I just realized that i have never seen about 30 percent of my friends sober before
I am about to be in my happy place. (the shower with a 6 pack)
he asked if he could put his cape on while he was still inside me.
yeah, but i heard shes schizophrenic
i wouldn't even care dude, i'd fuck her and all 7 of her personalities.

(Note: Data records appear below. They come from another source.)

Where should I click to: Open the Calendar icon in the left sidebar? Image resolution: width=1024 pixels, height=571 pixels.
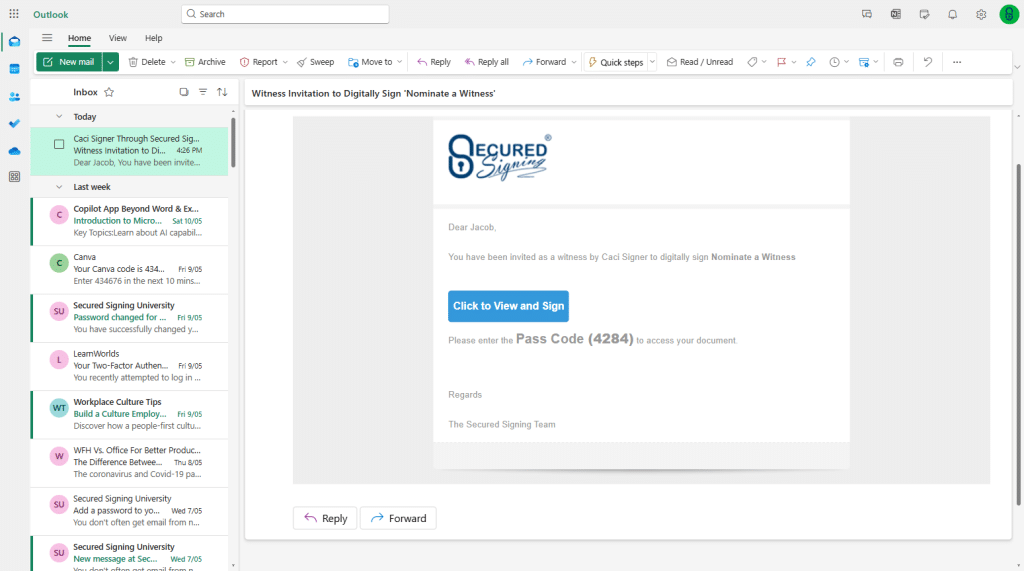pyautogui.click(x=14, y=69)

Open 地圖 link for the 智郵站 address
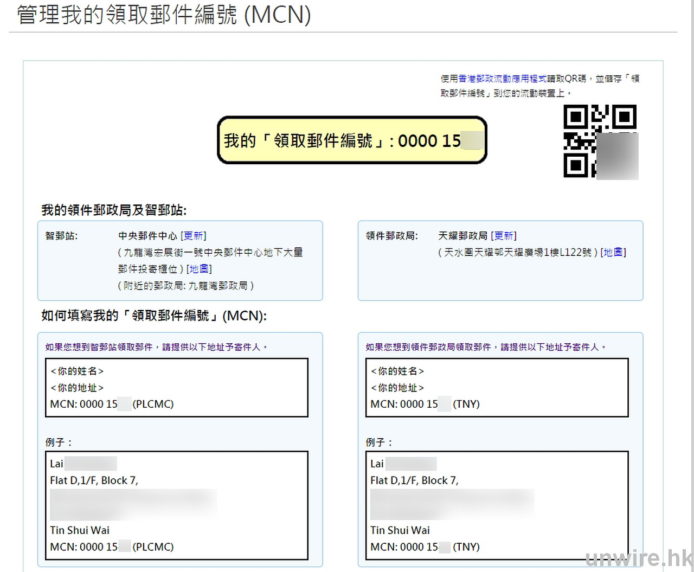click(x=199, y=269)
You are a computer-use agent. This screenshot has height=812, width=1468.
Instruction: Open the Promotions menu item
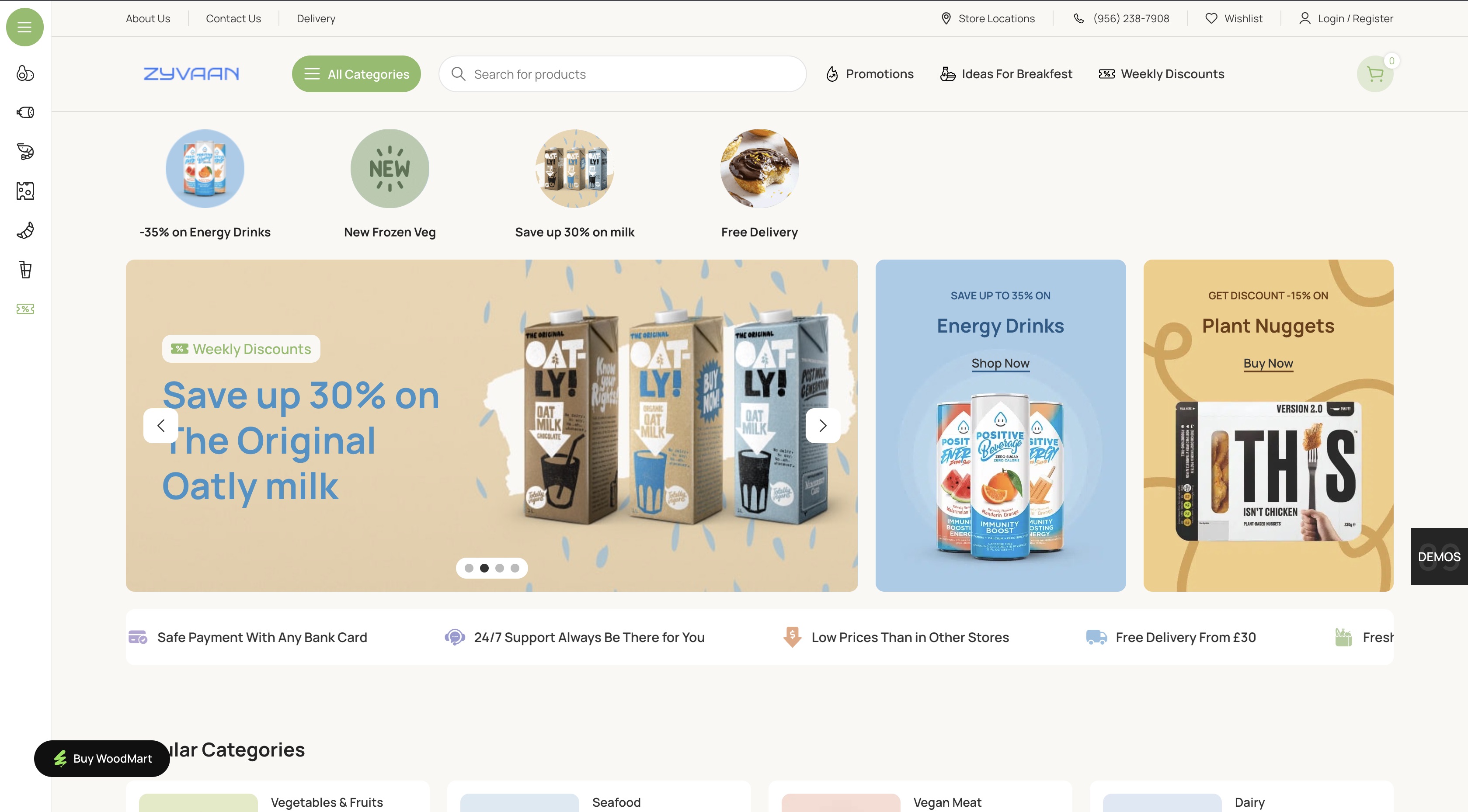coord(870,74)
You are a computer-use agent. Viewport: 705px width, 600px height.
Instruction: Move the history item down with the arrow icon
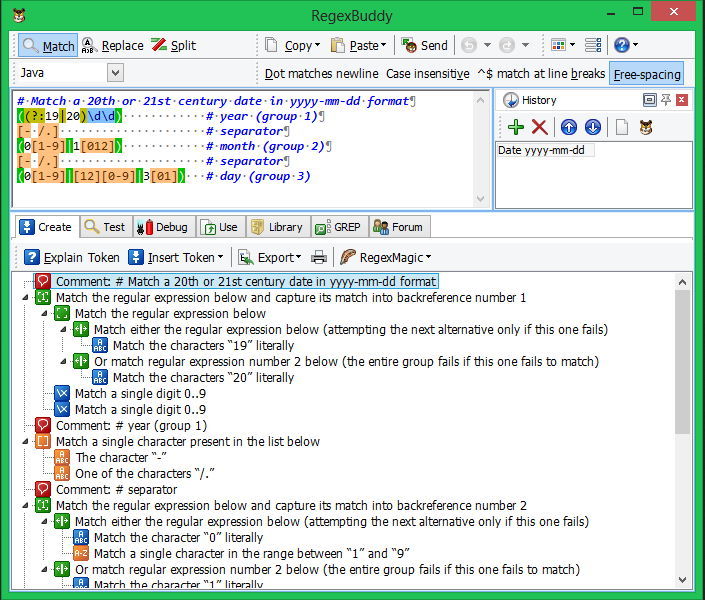coord(592,127)
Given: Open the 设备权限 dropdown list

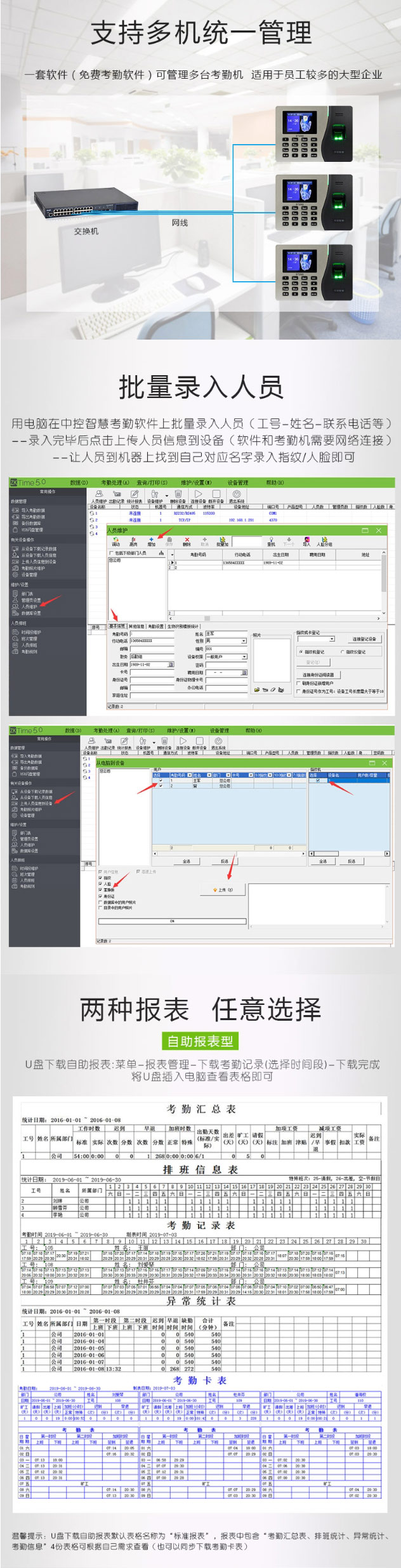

There's two big trays of water in our freezer. I just hope they freeze by Saturday. for the ice luge.
its Wednesday...
they're reeeeeally big trays
Cocaine Wednesdays have to stop turning into no work Thursday
You were such a shitshow...I was just standing in the kitchen eating my toaster strudel and you came in, whispered "you didn't see anything" and led him to the couch
I spent the whole weekend building houses out of popsicle sticks for my bowls. How was your weekend?
I know. he thinks we're 'meant to be'. No we're fucking not. God wouldn't give my soulmate a pencil dick.
We watched Jurassic Park and they made me drink every time they saw or named a dinosaur. Do you know how many dinosaurs live in Jurassic Park? Lots.
He's claiming he can open a beer bottle with anything. He's been trying for a while now with a power rangers action figure and he is just cutting the hell out of his hand. There is blood all over billy
HOW DO I ALWAS FIND THEM?! THERE WAS BE A SOCIETY OF SMALL PENISED MEN AND I MUST BELONG TO IT!
so he had an ashton kutcher Kelso haircurt. dude, we're in our mid to late 20s, I don't think we can ridicule guys for having hair anymore.
dude I just found tht weird ass guy u invited last night passed out in my closet.... apparently he "couldn't find the exit"
I don't know what to do about my nipple.